On savait que nos artistes préférés n’étaient pas tous seuls dans leurs têtes, maintenant, on en a la preuve.

Professionnel (parfois autodidacte) de la stratégie, du marketing, du management, mais surtout de l’image, le so-called « creative director » est un amateur d’art ou un artiste lui aussi, et son job consiste à imaginer l’identité visuelle des pop-stars les plus puissantes de l’industrie musicale américaine. C’est lui qui brainstorm, qui donne le ton ou qui relance la machine de com’ quand elle a tourné à vide pendant trop longtemps. À l’inverse, parce que le job de creative director exige de savoir tenir un cap et d’être capable d’innover en permanence, les plus grandes compagnies se sont mises à engager les artistes eux-mêmes pour mettre en valeur leurs produits. Justin Timberlake, Alicia Keys, Lady Gaga… Tous se sont prêtés au jeu.

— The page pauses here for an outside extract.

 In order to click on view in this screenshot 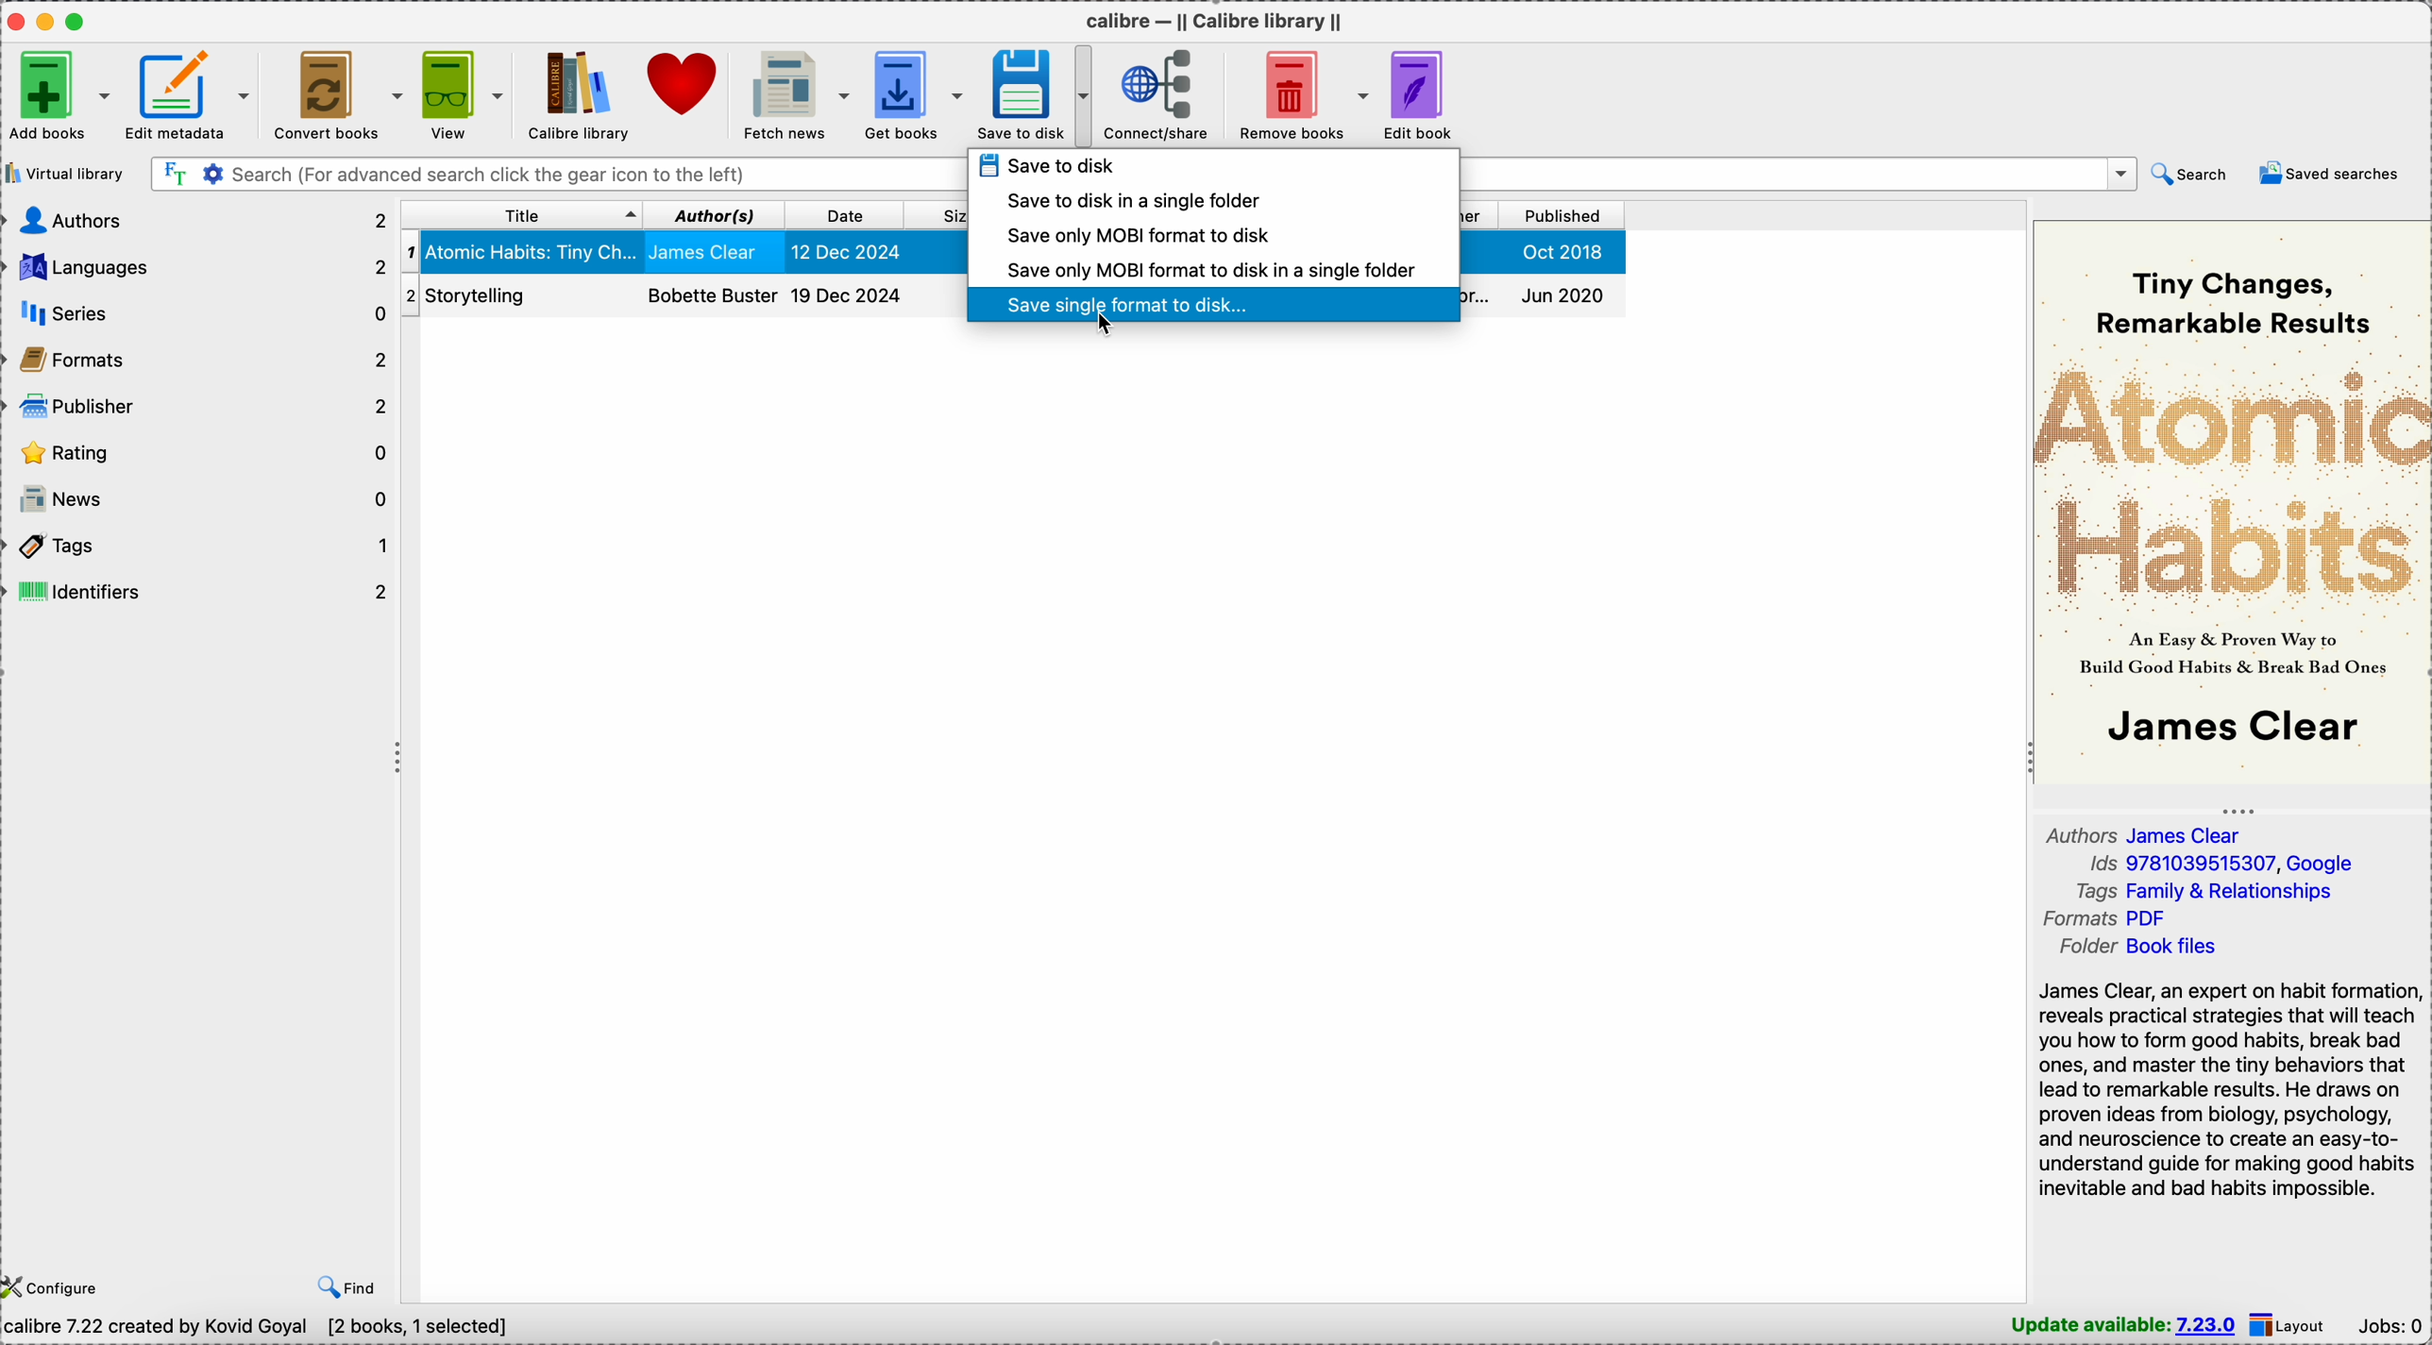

C’est que le métier est hybride et ses fonctions multiples. En fait, le creative director fait le pont entre des disciplines que l’on aurait eu tendance à compartimenter. Comprendre : en France. À part du côté des Daft Punk, qui comptent dans leur équipe un certain Cédric Hervet, difficile de mettre la main sur les creative directors issus de l’Hexagone. Quand on interroge les labels et les journalistes, l’évocation de ce poste les laisse plutôt indifférents. Faut-il en conclure que chez nous, le même boulot est fait par d’autres personnes ? Aux Etats-Unis, on a oublié les frontières de la direction artistique, et on est capable de gérer la scénographie d’un concert quand on a créé les costumes du chanteur et de tourner ses clips quand on a pris la photo de couverture de son album. Bref, les creative directors relookent tout ce qu’ils touchent et se déplacent tels des Midas – plus ou moins bling bling – dans les bureaux de créa les plus prisés de la hyposphère.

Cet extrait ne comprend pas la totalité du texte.